The pathway
How you actually get there, here
How you become one varies far more by country than what one does. This is the UK route. Most people take one of these ways in; the right one depends on where you're starting from.
- 1
Senior Performance Improvement Consultant (L3/L4)
3-5 years in this role before moving to Manager.Skills to master
- Leading complex impact studies end-to-end, advanced statistical analysis, stakeholder management with senior business leaders, and informal mentoring of junior team members.
You're ready to move on when
- Consistently delivering actionable insights that lead to business changes.
- Being sought out by senior leaders for your expertise and recommendations.
- Successfully mentoring 2-3 junior analysts and demonstrating leadership potential.
- Taking ownership of the measurement strategy for a significant business unit or programme.
- 2
Lead HR/People Analytics Specialist (from another function)
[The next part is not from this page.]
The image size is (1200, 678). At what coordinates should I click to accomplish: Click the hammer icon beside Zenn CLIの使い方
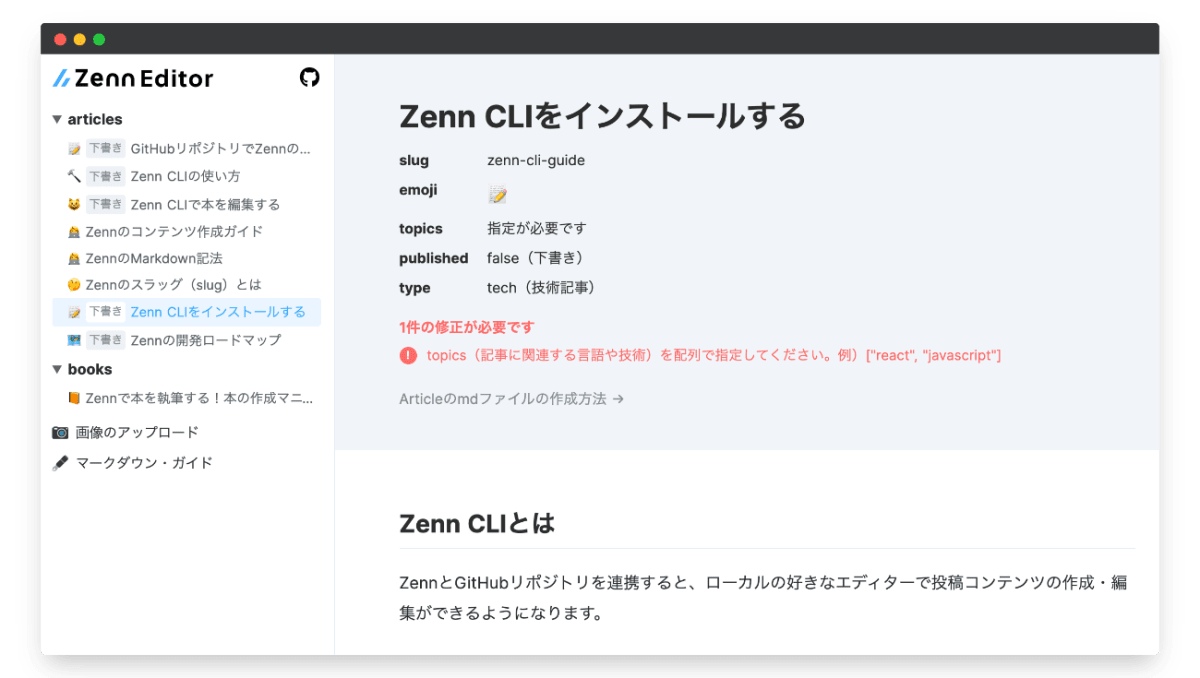click(74, 176)
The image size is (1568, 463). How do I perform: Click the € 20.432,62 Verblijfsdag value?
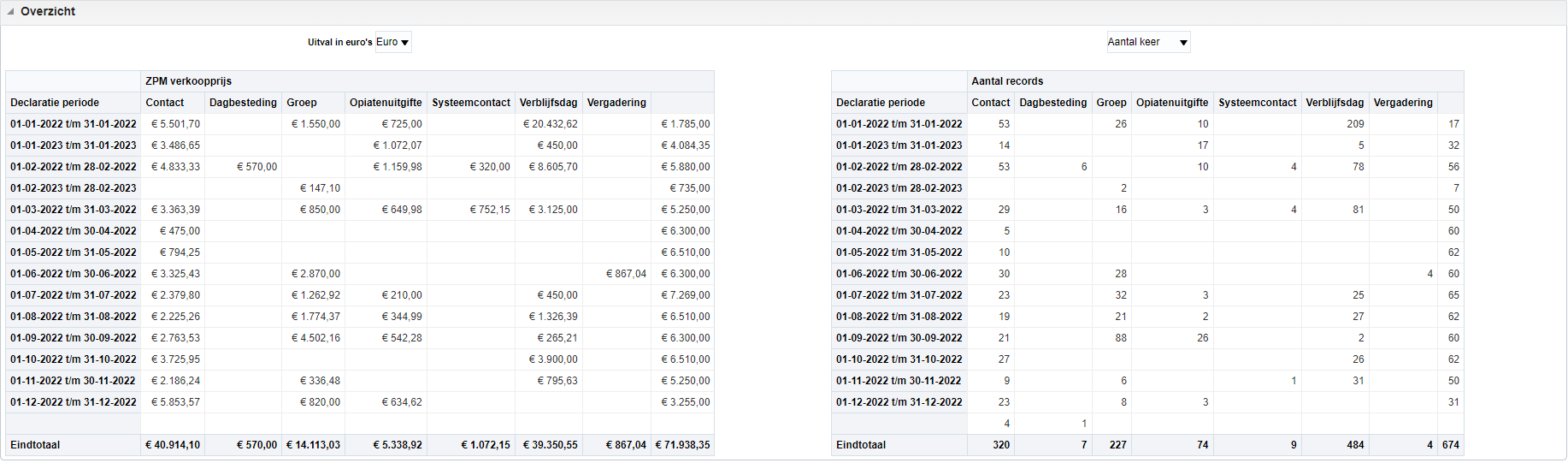pyautogui.click(x=551, y=124)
2-4 years in a lead role before moving to L&D Manager.Skills to master
- Deepening understanding of adult learning principles and L&D methodologies (Kirkpatrick/Phillips), adapting analytical skills to learning-specific challenges, and building relationships within the L&D team.
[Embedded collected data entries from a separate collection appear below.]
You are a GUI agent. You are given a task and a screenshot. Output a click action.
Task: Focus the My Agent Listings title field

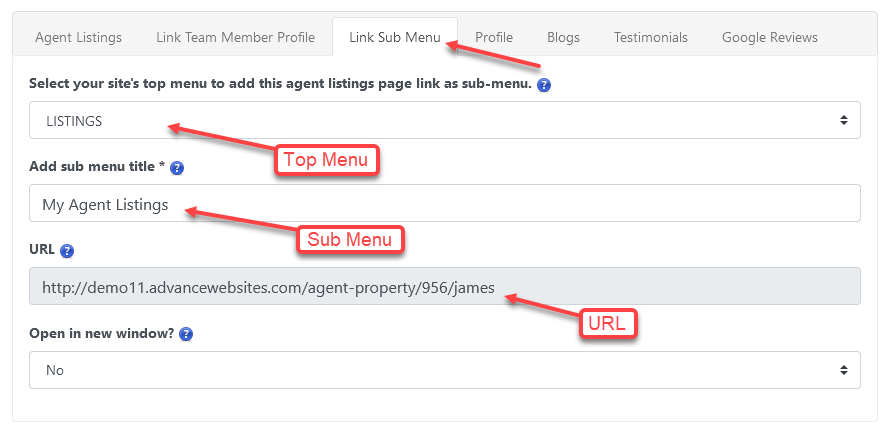(x=444, y=204)
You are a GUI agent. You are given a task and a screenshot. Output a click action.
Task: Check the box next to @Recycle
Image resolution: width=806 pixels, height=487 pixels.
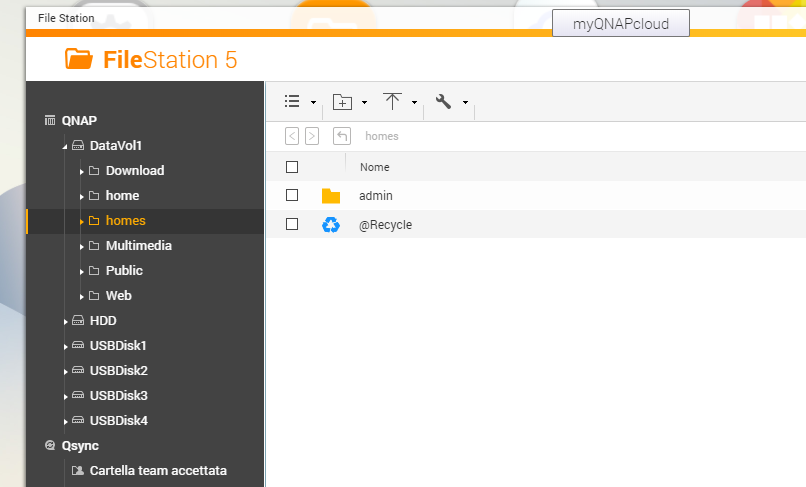point(292,225)
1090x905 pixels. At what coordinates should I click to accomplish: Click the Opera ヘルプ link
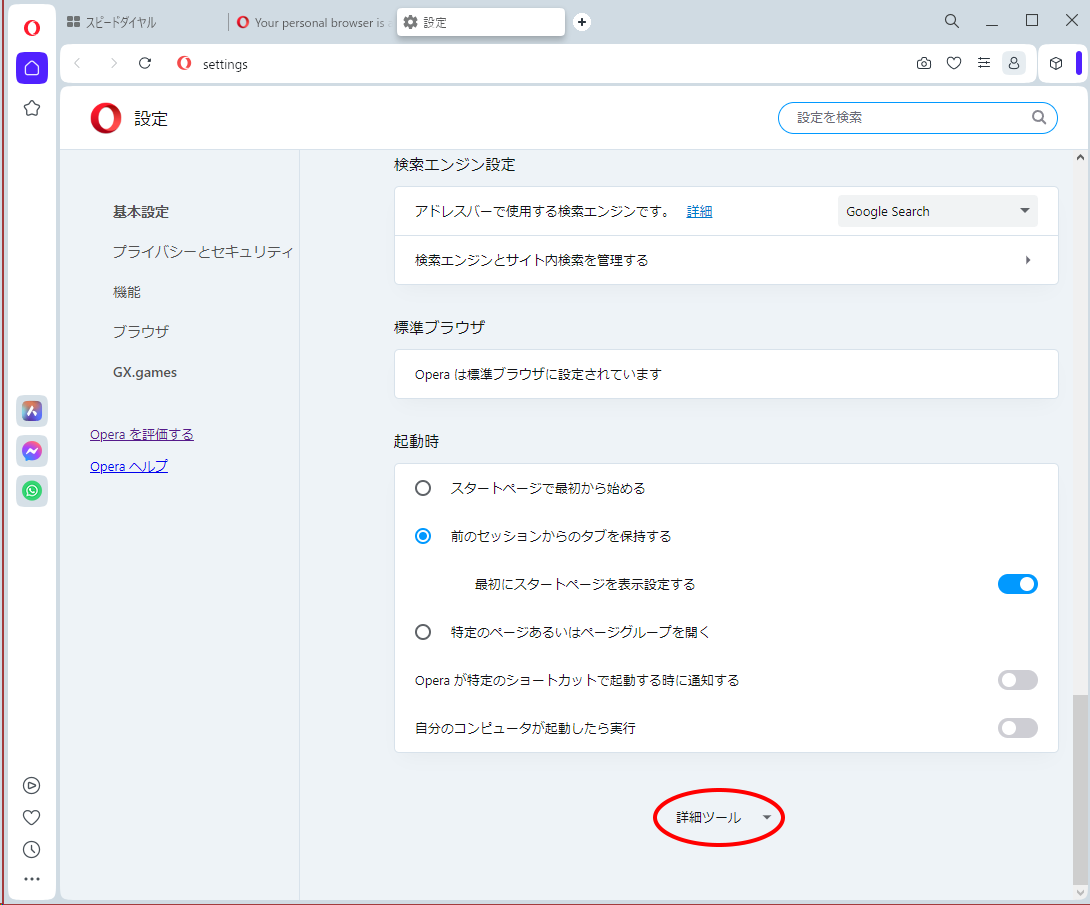tap(129, 466)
You're ready to move on when
- Proven ability to translate business problems into measurable analytical questions.
- Strong command of statistical modelling and data visualisation.
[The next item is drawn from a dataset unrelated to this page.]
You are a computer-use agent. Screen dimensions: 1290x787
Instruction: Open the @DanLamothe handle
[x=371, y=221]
- Demonstrated ability to influence senior HR leaders with data-driven insights.
- A genuine interest and some foundational knowledge in learning and development.
- 3
Manager, Data Science / Business Intelligence (from another department)
3-5 years in a similar managerial role.Skills to master
- Applying advanced data science techniques to human capital data, understanding the unique challenges of L&D measurement, and developing strong communication skills for non-technical L&D audiences.
You're ready to move on when
- Experience leading a data-focused team and managing complex analytical projects.
- Expertise in predictive modelling, machine learning, and data engineering.
- A desire to apply quantitative skills to people-centric problems.
- Proven track record of delivering business impact through data insights.